■ TASK DETAILS
Search the data for the string "agent" and extract every line where it appears.

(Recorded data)
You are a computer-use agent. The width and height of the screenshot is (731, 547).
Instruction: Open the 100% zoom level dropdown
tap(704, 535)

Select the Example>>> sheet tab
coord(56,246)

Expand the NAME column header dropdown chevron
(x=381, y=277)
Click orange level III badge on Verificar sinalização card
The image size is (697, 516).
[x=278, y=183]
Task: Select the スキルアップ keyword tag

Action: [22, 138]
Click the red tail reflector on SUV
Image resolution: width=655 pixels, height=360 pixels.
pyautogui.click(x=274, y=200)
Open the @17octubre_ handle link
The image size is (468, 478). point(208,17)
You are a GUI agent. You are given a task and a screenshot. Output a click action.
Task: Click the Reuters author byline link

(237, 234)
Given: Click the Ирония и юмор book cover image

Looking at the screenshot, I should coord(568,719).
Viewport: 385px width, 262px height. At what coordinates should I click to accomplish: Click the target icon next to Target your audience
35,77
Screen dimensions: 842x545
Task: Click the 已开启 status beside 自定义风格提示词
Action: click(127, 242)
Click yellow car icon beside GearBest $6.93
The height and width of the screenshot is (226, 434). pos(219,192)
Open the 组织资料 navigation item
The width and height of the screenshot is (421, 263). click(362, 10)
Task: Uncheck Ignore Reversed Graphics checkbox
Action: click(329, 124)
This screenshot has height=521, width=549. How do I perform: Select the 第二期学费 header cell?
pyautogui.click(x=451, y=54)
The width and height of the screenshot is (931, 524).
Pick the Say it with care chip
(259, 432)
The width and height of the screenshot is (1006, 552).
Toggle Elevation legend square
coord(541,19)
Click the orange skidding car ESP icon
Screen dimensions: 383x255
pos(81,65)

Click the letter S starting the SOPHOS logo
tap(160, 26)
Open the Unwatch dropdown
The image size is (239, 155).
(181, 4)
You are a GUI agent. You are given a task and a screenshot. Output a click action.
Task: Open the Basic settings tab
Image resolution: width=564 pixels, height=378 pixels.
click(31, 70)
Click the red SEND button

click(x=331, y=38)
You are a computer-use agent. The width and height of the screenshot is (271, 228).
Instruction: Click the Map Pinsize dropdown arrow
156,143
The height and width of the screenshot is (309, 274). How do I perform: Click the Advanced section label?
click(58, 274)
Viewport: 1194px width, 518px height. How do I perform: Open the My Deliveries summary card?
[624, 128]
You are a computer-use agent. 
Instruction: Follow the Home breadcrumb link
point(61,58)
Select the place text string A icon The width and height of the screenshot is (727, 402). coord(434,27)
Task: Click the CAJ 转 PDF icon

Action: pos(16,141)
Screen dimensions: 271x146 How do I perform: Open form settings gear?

■ RESULT OF THE TASK
You are a computer-use agent. The width and height of the screenshot is (731, 547).
You are a GUI agent. You are given a task and a screenshot. Output a click action.
You are a GUI agent. You are given a task and a screenshot. Output a click action.
You are a computer-use agent. The width and height of the screenshot is (271, 228).
You are a computer-use agent. 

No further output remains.